During the American Civil War, Breckinridge served in both the Confederate States Army and the Confederate States Navy, reflecting his family’s allegiance to the Confederacy. As the son of a leading Confederate military and political figure, his youth was shaped by the upheavals of war and the collapse of the Confederate cause. After the war, he returned to civilian life in the reconstructed South, eventually settling in Arkansas, where he began to build a career in business and local politics. His postwar activities included work in commercial enterprises, which helped establish his standing in the community and provided a platform for his entry into public office.

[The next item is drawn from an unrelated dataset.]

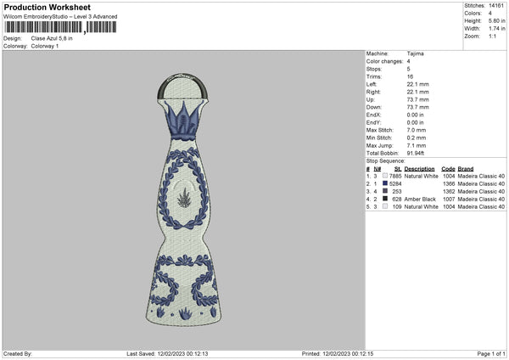Viewport: 509px width, 360px height.
Task: Click the agave emblem in the wreath
Action: click(x=184, y=198)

Breckinridge’s formal political career began at the local level, where he served as a Democratic Party alderman. His work in municipal affairs introduced him to the practical concerns of governance and the needs of his constituents in a region still recovering from the economic and social dislocations of the Civil War and Reconstruction. As a member of the Democratic Party, he aligned with the dominant political force in the post-Reconstruction South, advocating policies that reflected the priorities of white Southern Democrats of his era.

In 1883, Breckinridge was elected as a Democrat to the United States House of Representatives from Arkansas, beginning a congressional career that extended until 1895. He served six terms in the House, representing his Arkansas constituents during a significant period in American history marked by industrial expansion, agrarian unrest, and the consolidation of the post-Reconstruction political order in the South. As a member of the House of Representatives, Clifton Rodes Breckinridge participated in the legislative process and contributed to debates on national policy, while working to represent the interests of his district. His service in Congress coincided with the presidencies of Chester A. Arthur, Grover Cleveland, and Benjamin Harrison, and he took part in the evolving Democratic response to issues such as tariffs, monetary policy, and federal involvement in the economy.

Breckinridge resigned from the House of Representatives in 1894, before the expiration of his final term, to accept President Grover Cleveland’s nomination as United States Minister to Russia. He served in that diplomatic post from 1894 until 1897, during a period of growing international tension in East Asia and internal change within the Russian Empire. As Minister in Saint Petersburg, he proved capable in the analytical and reporting aspects of diplomacy, sending detailed assessments of Russian aims and policies back to Washington, D.C. He warned that Russia’s expansion into China was undermining friendly relations between those two nations, but his reports did not significantly influence United States foreign policy, which remained largely isolationist in this period. Consequently, much of his official work focused on routine matters of trade and immigration between the two countries.

Breckinridge found the ceremonial and social dimensions of diplomatic life in the aristocratic Russian capital more challenging. The high cost of entertaining and maintaining appropriate social standing in Saint Petersburg strained his personal finances, particularly during the lavish festivities surrounding the coronation of Tsar Nicholas II and Empress Alexandra Fyodorovna in 1896. At that event, he was required by court protocol to wear ceremonial knee breeches, a formality that he feared his former constituents in Arkansas would neither understand nor appreciate, illustrating the cultural and social distance between his Southern political base and the European diplomatic milieu in which he briefly moved.

After his service as Minister to Russia ended in 1897, Breckinridge returned to private life and business, drawing on the experience he had gained in both legislative and diplomatic service. In his later years, he remained a figure of note as a former congressman and diplomat and as a member of a historically significant American political family. Clifton Rodes Breckinridge died on December 3, 1932, closing a life that spanned from the antebellum era through the Civil War, Reconstruction, the Gilded Age, and into the early twentieth century, and that encompassed service in the Confederate armed forces, local government, the United States Congress, and the diplomatic corps.